Let’s assume we have a recurrent network with the following structure:

\[\begin{equation} \begin{aligned} \underbrace{\boldsymbol{x_t}}_{\text{d }} = \underbrace{ \boldsymbol{W}}_{\text{d,d}} \sigma (\boldsymbol{x_{t-1}}) + \boldsymbol{w_{in}} \boldsymbol{i_t } + \boldsymbol{b} \end{aligned} \end{equation}\]where x is a hidden state vector of some dimension d, and W is a square matrix of shape (d,d). $i_t$ is the input vector at time t, b is the bias vector, and $\sigma$ is some nonlinearity.

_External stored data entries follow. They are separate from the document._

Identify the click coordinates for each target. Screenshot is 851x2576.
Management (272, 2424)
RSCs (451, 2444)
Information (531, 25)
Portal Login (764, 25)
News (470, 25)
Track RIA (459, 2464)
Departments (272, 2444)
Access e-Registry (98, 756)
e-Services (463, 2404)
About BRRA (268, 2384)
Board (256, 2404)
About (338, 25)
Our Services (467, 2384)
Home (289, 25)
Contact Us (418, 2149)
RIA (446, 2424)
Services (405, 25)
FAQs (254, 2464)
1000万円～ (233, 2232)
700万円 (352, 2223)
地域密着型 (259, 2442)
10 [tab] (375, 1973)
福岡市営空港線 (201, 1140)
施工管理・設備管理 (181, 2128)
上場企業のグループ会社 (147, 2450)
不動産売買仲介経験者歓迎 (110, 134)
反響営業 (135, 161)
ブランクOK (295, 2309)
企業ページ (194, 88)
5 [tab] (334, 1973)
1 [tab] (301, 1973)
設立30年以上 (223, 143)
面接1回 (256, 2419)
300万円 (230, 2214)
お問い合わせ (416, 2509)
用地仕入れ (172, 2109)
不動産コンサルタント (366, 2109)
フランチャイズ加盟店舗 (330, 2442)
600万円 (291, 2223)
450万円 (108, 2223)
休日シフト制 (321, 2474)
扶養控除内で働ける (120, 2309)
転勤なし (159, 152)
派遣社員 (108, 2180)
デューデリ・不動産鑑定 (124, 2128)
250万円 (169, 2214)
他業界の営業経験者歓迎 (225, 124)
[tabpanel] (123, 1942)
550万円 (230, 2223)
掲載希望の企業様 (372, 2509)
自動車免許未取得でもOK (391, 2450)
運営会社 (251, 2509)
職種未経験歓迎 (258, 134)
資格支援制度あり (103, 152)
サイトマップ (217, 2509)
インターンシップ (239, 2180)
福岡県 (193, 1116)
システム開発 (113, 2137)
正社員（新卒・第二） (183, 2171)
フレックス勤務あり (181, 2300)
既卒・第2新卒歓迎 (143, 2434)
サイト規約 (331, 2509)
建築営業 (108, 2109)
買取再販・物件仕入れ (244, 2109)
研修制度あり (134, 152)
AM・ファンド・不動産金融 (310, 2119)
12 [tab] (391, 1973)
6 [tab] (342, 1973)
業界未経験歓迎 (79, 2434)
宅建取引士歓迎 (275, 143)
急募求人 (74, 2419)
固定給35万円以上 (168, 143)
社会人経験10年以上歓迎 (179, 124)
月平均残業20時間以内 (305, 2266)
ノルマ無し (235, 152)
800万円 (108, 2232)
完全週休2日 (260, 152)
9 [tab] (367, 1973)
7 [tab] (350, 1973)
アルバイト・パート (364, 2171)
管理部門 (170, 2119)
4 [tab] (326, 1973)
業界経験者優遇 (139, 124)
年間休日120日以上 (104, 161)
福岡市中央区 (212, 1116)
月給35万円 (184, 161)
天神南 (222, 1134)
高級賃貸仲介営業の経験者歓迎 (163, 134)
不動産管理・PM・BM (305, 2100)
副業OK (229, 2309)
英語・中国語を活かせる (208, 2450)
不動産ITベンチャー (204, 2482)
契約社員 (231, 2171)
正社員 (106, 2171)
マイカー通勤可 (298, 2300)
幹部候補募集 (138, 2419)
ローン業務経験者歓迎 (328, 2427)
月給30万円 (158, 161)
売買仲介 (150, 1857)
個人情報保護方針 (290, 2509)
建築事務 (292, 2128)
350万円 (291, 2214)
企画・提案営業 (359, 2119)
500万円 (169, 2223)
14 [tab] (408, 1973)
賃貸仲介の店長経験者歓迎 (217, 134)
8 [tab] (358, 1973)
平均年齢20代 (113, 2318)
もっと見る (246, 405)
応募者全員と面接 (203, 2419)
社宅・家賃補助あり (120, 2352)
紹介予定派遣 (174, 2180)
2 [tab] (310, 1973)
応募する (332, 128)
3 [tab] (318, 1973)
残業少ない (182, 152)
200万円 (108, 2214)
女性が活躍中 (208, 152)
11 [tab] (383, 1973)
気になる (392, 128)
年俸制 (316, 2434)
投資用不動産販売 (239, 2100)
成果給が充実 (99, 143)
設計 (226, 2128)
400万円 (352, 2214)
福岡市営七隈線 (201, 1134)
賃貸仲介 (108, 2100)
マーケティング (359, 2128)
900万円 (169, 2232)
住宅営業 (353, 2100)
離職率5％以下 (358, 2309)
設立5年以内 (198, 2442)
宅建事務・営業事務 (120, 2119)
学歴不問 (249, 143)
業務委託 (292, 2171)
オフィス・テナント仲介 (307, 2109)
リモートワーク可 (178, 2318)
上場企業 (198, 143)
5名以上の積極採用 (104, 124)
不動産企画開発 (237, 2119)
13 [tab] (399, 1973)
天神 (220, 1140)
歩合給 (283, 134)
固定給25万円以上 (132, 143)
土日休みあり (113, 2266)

The derivative of vec $x_t$ in respect to vec $x_{t-1}$ is the Jacobian matrix, where $diag$ converts a vector into a diagonal matrix, and $\sigma ‘$ computes the derivative of σ in an element-wise fashion:

\[\begin{equation} \begin{aligned} \underbrace{ \frac{\partial \boldsymbol{x_t}}{\partial \boldsymbol{x_{t-1}}}}_{\text{d,d}} = \boldsymbol{W} diag(\sigma ' (\boldsymbol{x_{t-1}})) \end{aligned} \end{equation}\]Note that there is a mistake in the paper, and the W matrix in this formula should not be transposed. This is the reason: If you have a vector $y$ that depends on vector $x$ in the following manner: $y=Ax$ that means that $y_i = A_{ij} x_j$, therefore:

\[\begin{equation} \begin{aligned} (\frac{dy}{dx})_{ij} := \frac{dy_i}{dx_j} = \frac{d A_{ij}x_j}{dx_j} = A_{ij} \rightarrow \frac{dy}{dx} = A \end{aligned} \end{equation}\]The loss of a single time-step output is $\varepsilon_t$. The total loss, will be defined as the total losses of every individual time-steps: $ \varepsilon = \sum_{1 \leq t \leq T} \varepsilon_t $

Let’s denote $\theta$ as our model parameters we’re interested in. In this case $\theta$ can be the $W$ matrix. Let’s differentiate by $\theta$.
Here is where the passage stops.